_PROBLEM DESCRIPTION:_
Show every line in the material below in which the string "agent" appears.

_EXERCISE INPUTS:_
══════
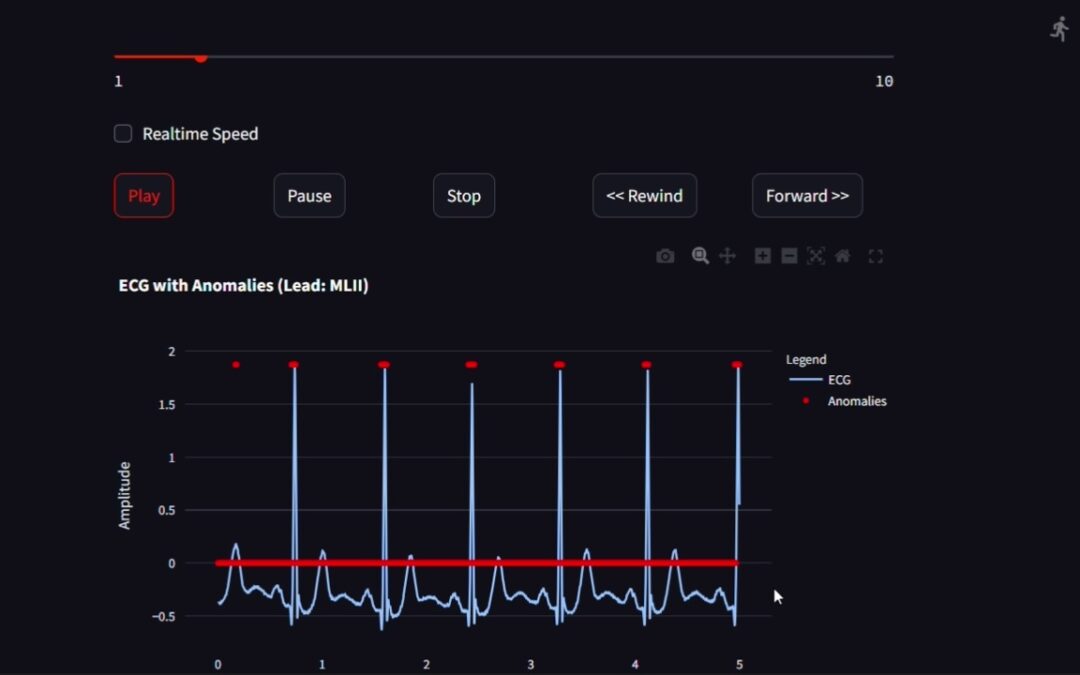Image resolution: width=1080 pixels, height=675 pixels.
Task: Click the running person icon top right
Action: tap(1058, 27)
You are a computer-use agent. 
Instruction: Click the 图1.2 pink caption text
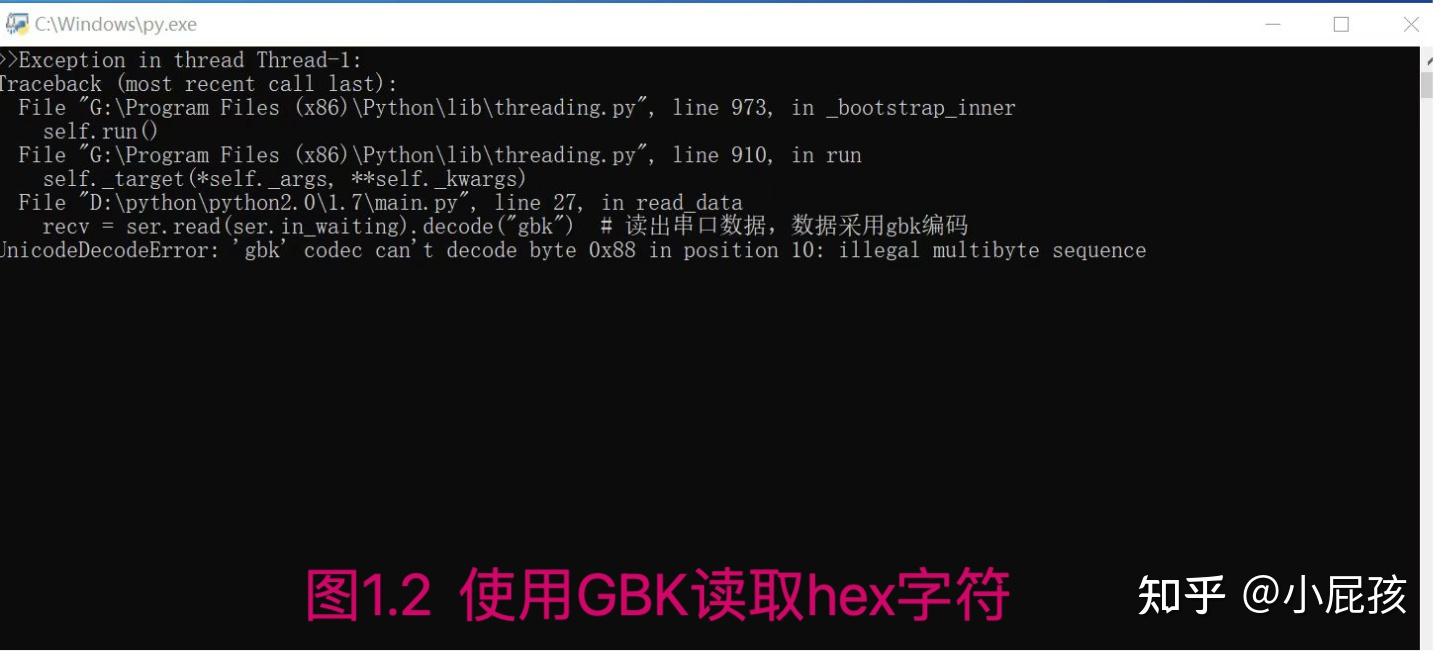[657, 595]
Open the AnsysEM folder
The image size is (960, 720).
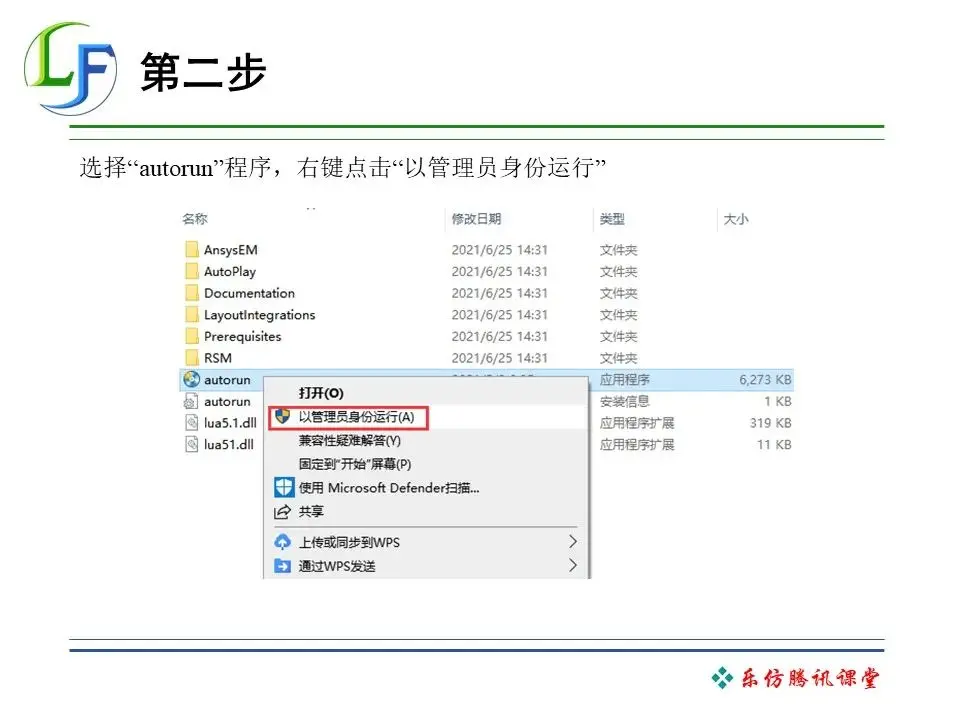[x=231, y=249]
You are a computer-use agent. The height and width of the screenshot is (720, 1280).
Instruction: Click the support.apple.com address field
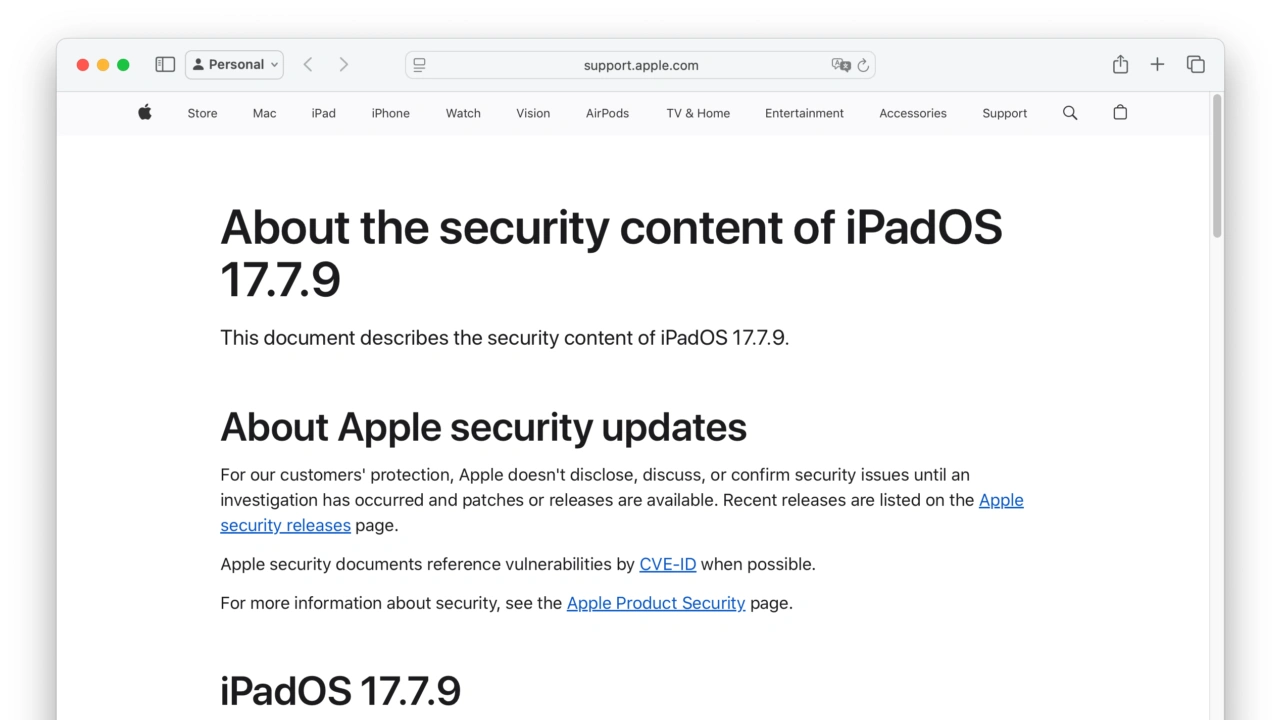click(x=640, y=65)
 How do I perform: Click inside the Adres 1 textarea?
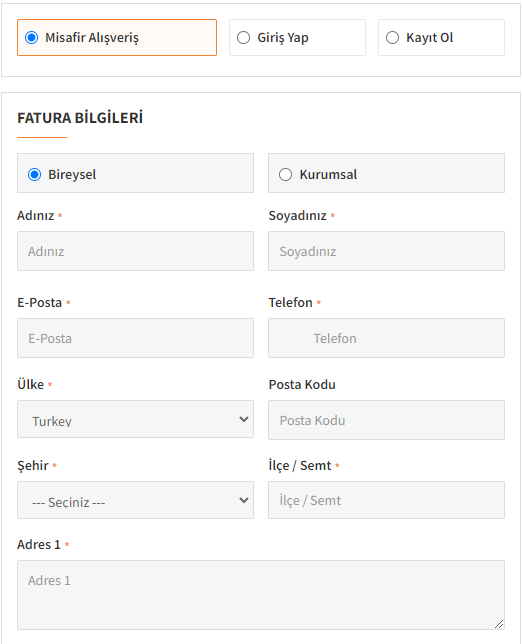[261, 595]
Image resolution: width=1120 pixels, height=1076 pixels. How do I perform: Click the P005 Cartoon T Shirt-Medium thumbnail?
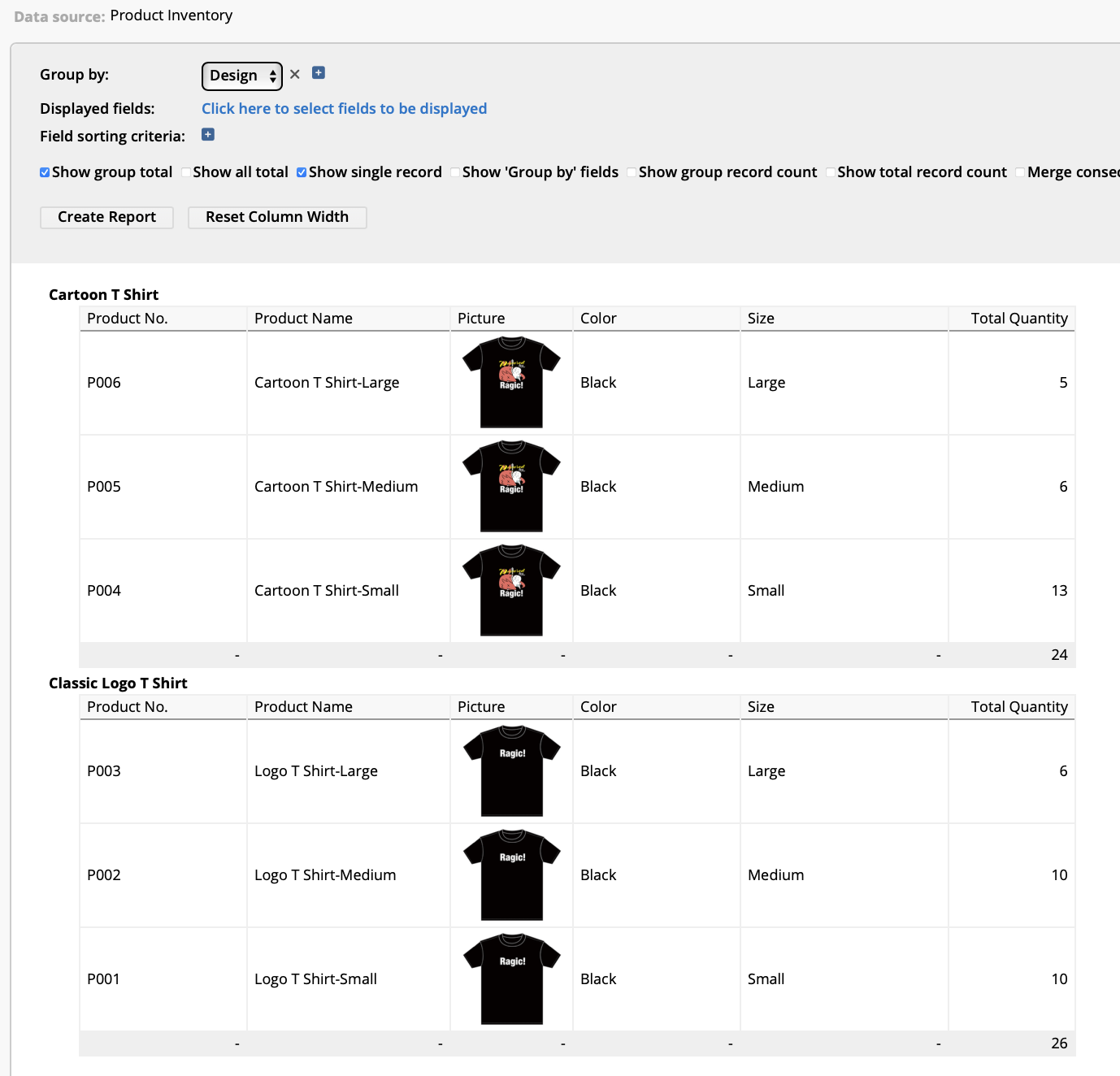coord(511,486)
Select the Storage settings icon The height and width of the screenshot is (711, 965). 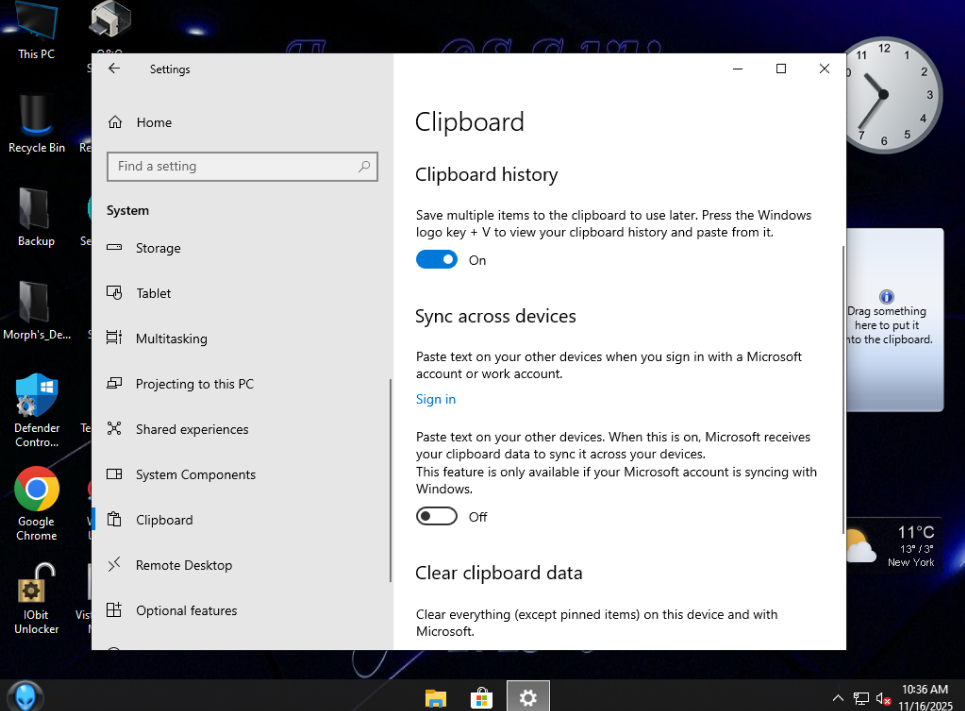115,248
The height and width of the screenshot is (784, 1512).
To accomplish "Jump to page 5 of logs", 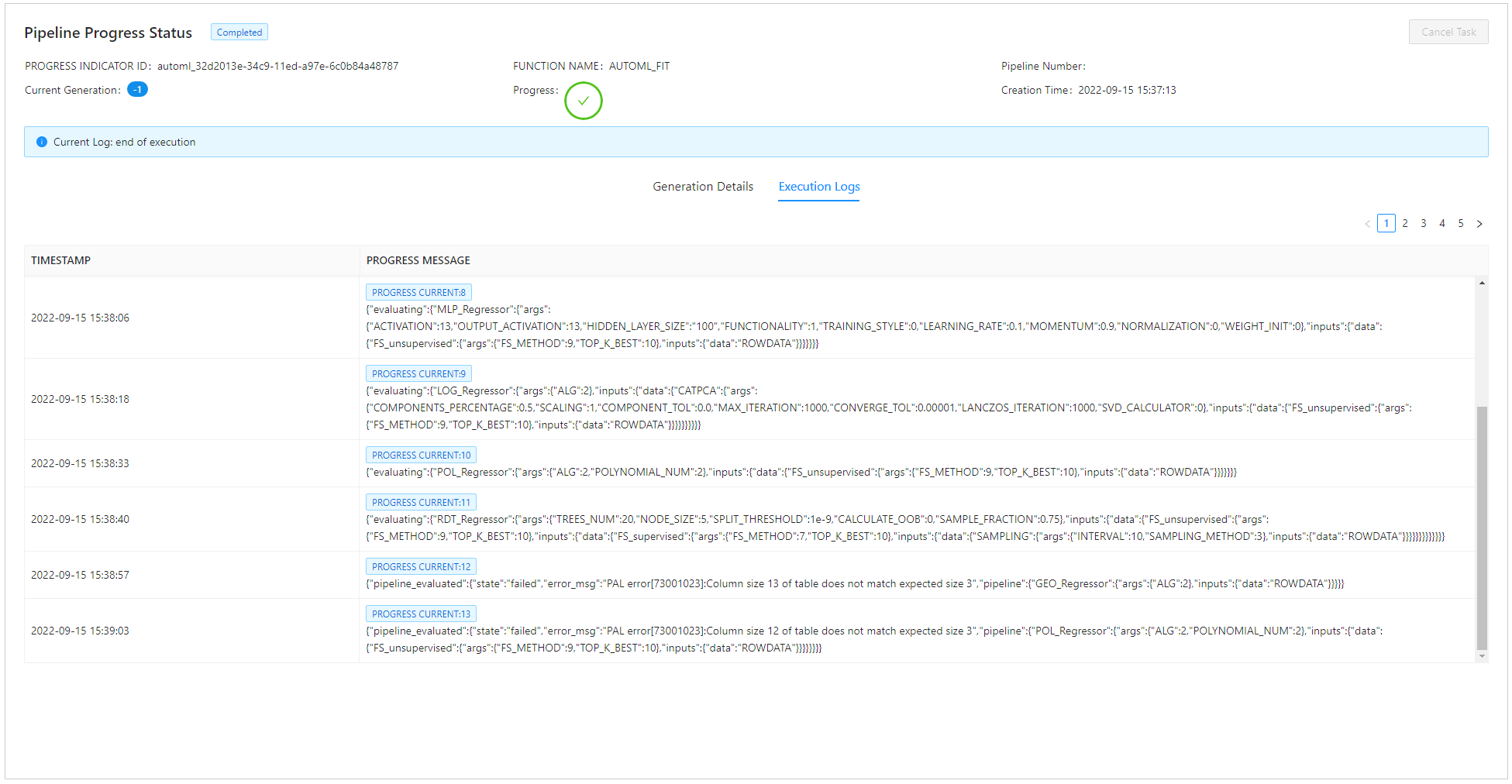I will point(1460,223).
══════
_PROBLEM SOLUTION:_
You are a computer-use agent. 
You are a computer-use agent. The height and width of the screenshot is (720, 1280).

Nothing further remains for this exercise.